Nel dibattito che ha attraversato il Sinodo appena concluso, molte volte si è fatto riferimento al testo centrale del capitolo 19 del Vangelo di Matteo. Ma molto spesso, per non dire quasi sempre, il riferimento al testo evangelico è avvenuto mediante la pratica, secolare, dell’isolamento di alcuni versetti dal loro contesto. Mentre, su suggerimento della esperienza del bravo esegeta, non si dovrebbe mai smarrire la coscienza che il senso di un testo accade sempre nel contesto di un libro, e anzitutto di un capitolo. Ora, se si osserva anche sommariamente il capitolo di Mt 19, si possono trovare, in fila, questi 4 temi:
- matrimonio per sempre (1-9)
- essere sposi e /o eunuchi (10-12)
- i bambini e Gesù (13-14)
- obbedienza alla legge e rinuncia ai beni (15-30)

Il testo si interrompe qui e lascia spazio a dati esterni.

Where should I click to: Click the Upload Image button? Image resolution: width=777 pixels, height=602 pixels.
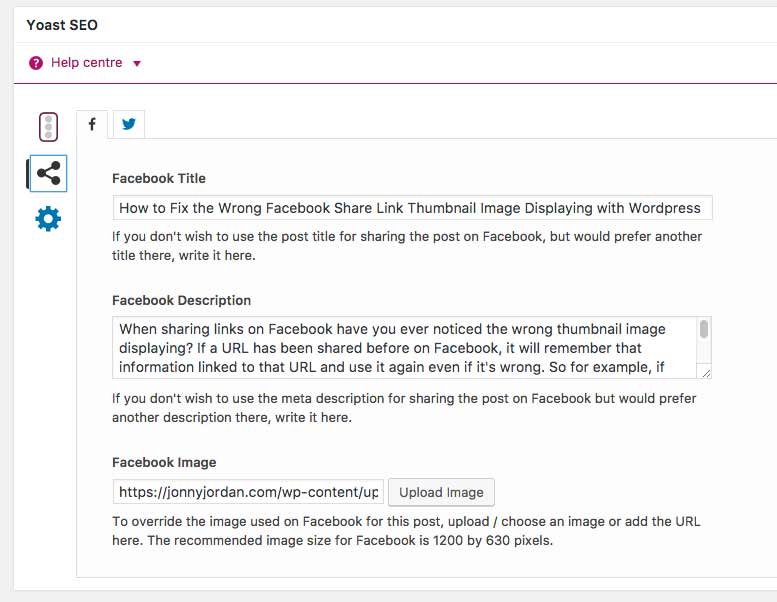click(x=441, y=492)
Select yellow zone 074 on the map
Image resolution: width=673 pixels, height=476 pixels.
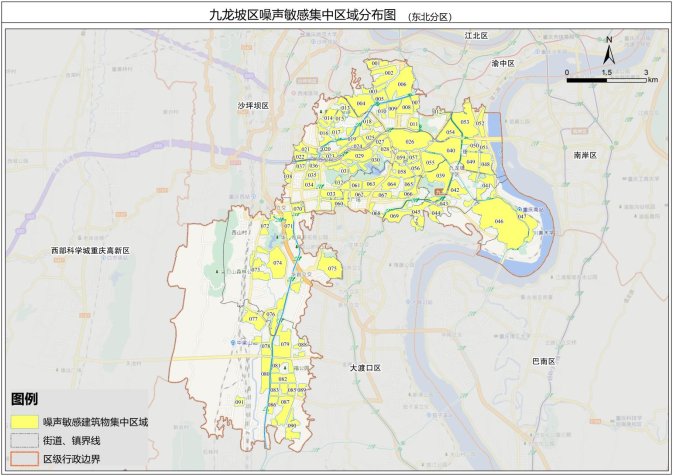(276, 263)
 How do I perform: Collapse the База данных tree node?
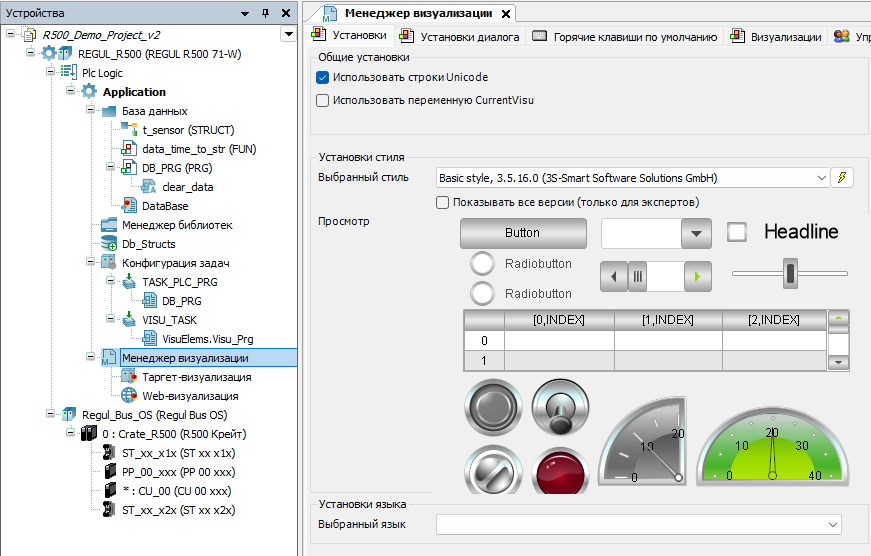click(x=89, y=111)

Letto nella sua integralità, il testo di Matteo opera una serie di collegamenti e di rimandi piuttosto sorprendenti. Tralascio qui tutta la questione del rapporto tra condizione matrimoniale e condizione dell’eunuco per il regno dei cieli. Mi soffermo invece sul richiamo esplicito tra “legame per sempre” e “rinuncia ai beni terreni”. Matrimonio e patrimonio sono legati da una tensione che deve essere riconosciuta e “mediata”. Indissolubilità e povertà sono per la “fine dei tempi”, ma la famiglia vive “nel tempo”. Tra “matrimonio” e “famiglia”, potremmo dire, la differenza è il tempo e il patrimonio.
Qui mi pare che ci sia una singolare concordanza tra il Vangelo e la insistenza con cui papa Francesco mette in evidenza la “povertà” come condizione storica della “famiglia”. Questa appare non più come una singolare insistenza del papa latino-americano, ma come una esigenza originaria del Vangelo. Questo dimostra anche un legame più profondo di quanto non si creda tra il tema della enciclica “Laudato sì” e il tema del Sinodo sulla famiglia.
Di ben altra portata sembra invece un’altra singolare coincidenza: non è difficile notare che tutti i più accesi difensori della indissolubilità come “valore oggettivo” – da Arcivescovi e Cardinali – abbiano tutti appartamenti e beni “di oggettivo valore”. Su questa “controtestimonianza” – alla quale non si farebbe caso se leggessimo il Vangelo “a scompartimenti stagni” e se non ci fosse un papa latino-americano – ci riconduce anzitutto una lettura integrale e contestuale del testo di Matteo. Da questa rilettura mi permetto di trarre alcune conseguenze non irrilevanti:
- indissolubilità e povertà sono coerenti come “annuncio e anticipazione del Regno”;
- non si possono trattare in modo opposto: la prima non può diventare immediatamente “legge universale erga omnes” e la seconda non può ridursi a “consiglio evangelico per pochi”;
- entrambe queste “parole” hanno bisogno di accurate mediazioni storiche, sulle quali la Chiesa ha una diretta responsabilità;
- lo spazio di questa mediazione ecclesiale può nello stesso tempo “chiamare a conversione i cardinali con attici da faraoni” e “riammettere alla comunione sacramentale i cristiani in nuova unione”;
- queste sono due cose che risultano ancora “inconcepibili” in una Chiesa abituata a separare ciò che deve essere tenuto unito;
- indissolubile è il legame tra “comunione sponsale in Cristo” e “rinuncia alla garanzia dei beni terreni”;
- è proprio la fedeltà al Vangelo integrale a risultare promossa proprio dalle vicende sofferte delle ultime settimane, sia sul piano dei matrimoni, sia su quello dei patrimoni;
- in tutta questa vicenda complessa, non è il Vangelo che cambia, ma siamo noi che iniziamo a comprenderlo meglio.